Disabling L1 cache in visual studio

Hi,
I’m using Visual Studio 2019 and cuda programming to compile and build my my app. in my code, I need to read from memory in a misaligned and uncoalesced way (so, there is not specific pattern). To improve the performance, i need to disable L1 cache. I know that in nvcc compiler, it can be done with "Xptxas -dlcm=cg ". However, i want to do it in visual stduio (i have many linked .cu files and visual studio compile them easier compared to using the command prompt). I have already put this command in the “properties”>“linker”> “command line”, but i get the following error:
Capture

if i put it on “properties”>“CUDA linker”> “command line”, nothing changes when I nvprof the app. So, please let me know how can i disable L1 cache.

Thanks,
Moein.

You certainly don’t want to do that in CUDA device code.

Regarding your question:

This is a compile-time option, not a link-time option. When I add:

-Xptxas -dlcm=cg

in the Additional Options box in Project…Properties…Configuration Properties…CUDA C/C++…Command Line, things compile properly.

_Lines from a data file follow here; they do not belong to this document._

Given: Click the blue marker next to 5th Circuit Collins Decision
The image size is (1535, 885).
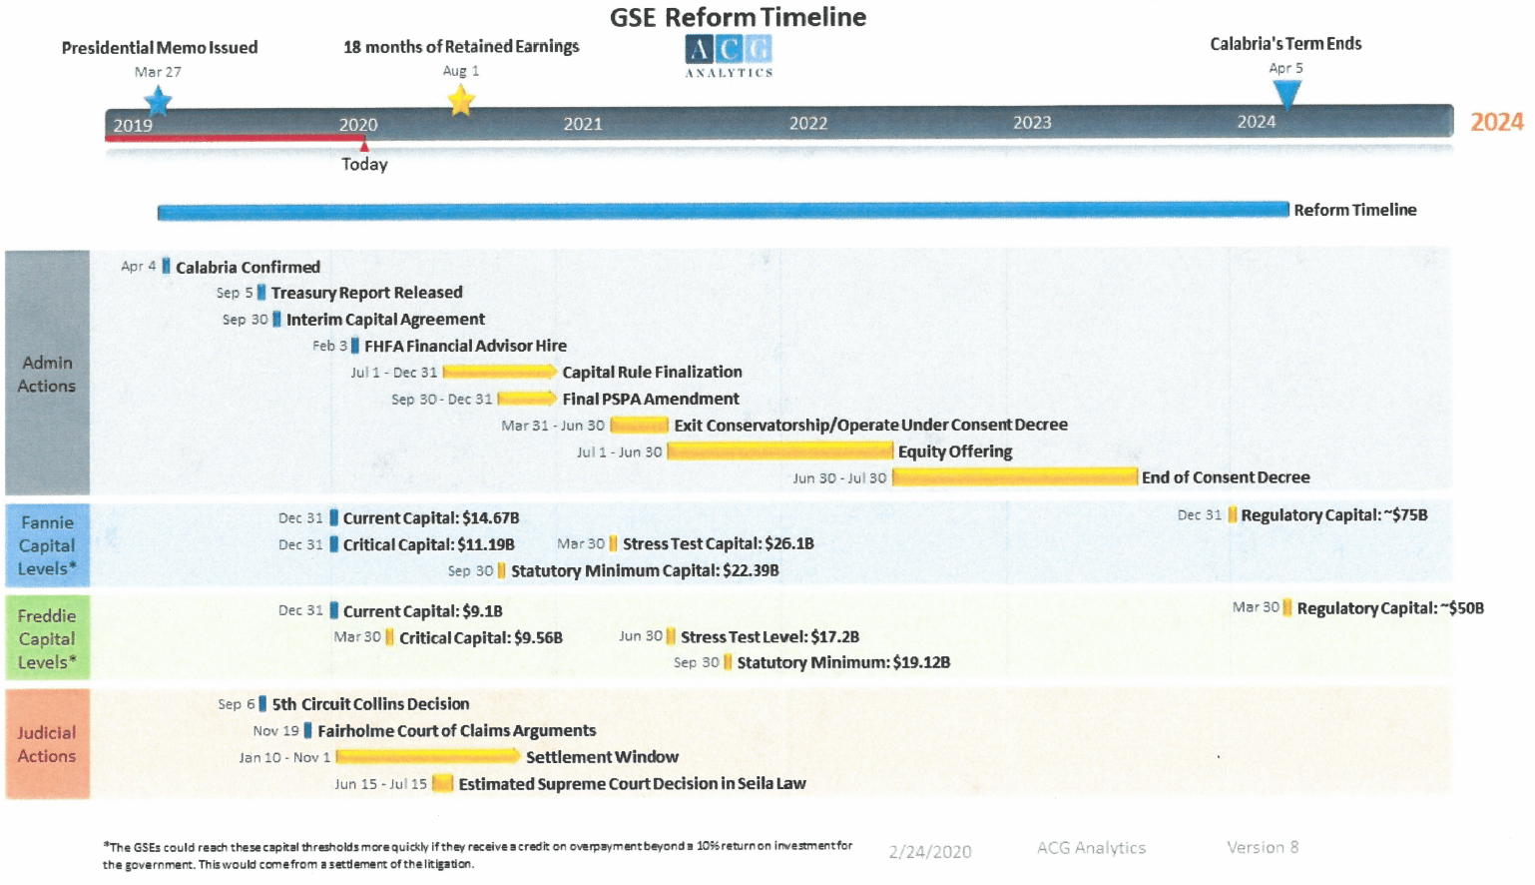Looking at the screenshot, I should (x=262, y=704).
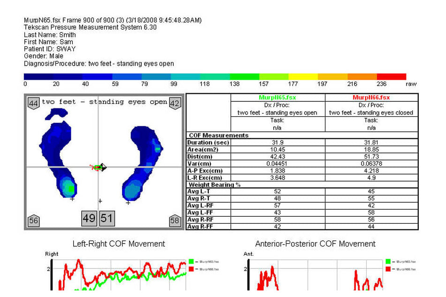Viewport: 446px width, 297px height.
Task: Click the dark blue start of the color scale
Action: pyautogui.click(x=38, y=76)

It’s not clear what changes you expect to see when you profile the app. To confirm whether or not the compile option had any effect, it would be necessary to inspect the generated machine code. I would use

cuobjdump -sass myexe.exe

from the command line, to do this, comparing the case with and without the compile option.

When I do that with the default app created in visual studio 2019 when you create a new CUDA runtime project, I observe that the cuobjdump tool reports:

Fatbin ptx code:
================
arch = sm_61
code version = [7,1]
producer = <unknown>
host = windows
compile_size = 64bit
compressed
ptxasOptions = -dlcm=cg

and I observe the presence of instructions like this:

    /*0068*/                   LDG.E.CG R4, [R4] ;  

which confirm that the option was respected.

Thank you for your reply. well, I have to do this as this comes from the nature of the algorithm i’m implementing. I’m working on using shared memory to mitigate the complexity.

Now that i have used “cuobjdump -sass myexe.exe”, I can see that this line in the results when i use “-Xptxas -dlcm=cg”. So, we are good with this.

I expected to have some (even a bit) speed up for my app, but i saw no changes in the processing time (I used clock() before and after the Kernel). I also used "nvprof --metrics gld_efficiency,gld_transactions TUI_CUDA ", but again no change was observed in gld_efficiency and gld_transactions.
I thought the goal of adding “-Xptxas -dlcm=cg” was to decrease the global load transaction (gld_transactions), also leading to faster processing, when the load from memory is misaligned. isn’t it the case? am i missing something here?!

The option does not automatically speed up any code. In the general case, I would expect usage of that option to slow things down. However, when the activity of your code is dominated by scattered global load access (not the same thing as misaligned access which is illegal), then its possible that the usage of that option will speed things up. YMMV, it will be very code-dependent. Also, some architectures (e.g. Kepler) have L1 disabled by default.

1 Like

Yes, probably I’m mistaking by calling it misaligned. My program is dominated with scattered global load access (multiple threads in a warp request to access different memory locations), and I think there should be some changes when i use “-Xptxas -dlcm=cg”, but i see none. My GPU is GTX950M, which is based on Nvidia Maxwell architecture. Is L1 cache disabled bu default in Nvidia Maxwell architecture?

https://docs.nvidia.com/cuda/kepler-tuning-guide/index.html#kepler-tuning

https://docs.nvidia.com/cuda/maxwell-tuning-guide/index.html#maxwell-tuning

Another general possibility of course is that global loads are not a performance limiter for your application.

Different threads in a warp accessing different memory locations isn’t yet scattered access. The common CUDA-typical “base+tid” addressing pattern already has that property. I assume you meant the threads in a warp are accessing non-contiguous data objects widely spread out throughout global memory, i.e. poor locality of intra-warp memory access.

yes, that is what i mean.
In here, I found this: “As with Kepler, global loads in Maxwell are cached in L2 only, unless using the LDG read-only data cache mechanism introduced in Kepler.” So, does this mean that L1 cache is disabled by default in Nvidia Maxwell architecture?

I think speaking of L1 cache being “disabled” does not do justice to the nuances of the specification. What the docs state is that loads from global memory fall into (at least) two different classes, one of which can be cached in L1 cache while the other(s) cannot.

Specifically it says that loads through the LDG-mechanism (generally applicable to read-only data) are cacheable in L1. If you look at the disassembled binary (e.g. cuobjdump --dumpsass), you should be able to discern whether that applies to your code, as such loads use the LDG instruction.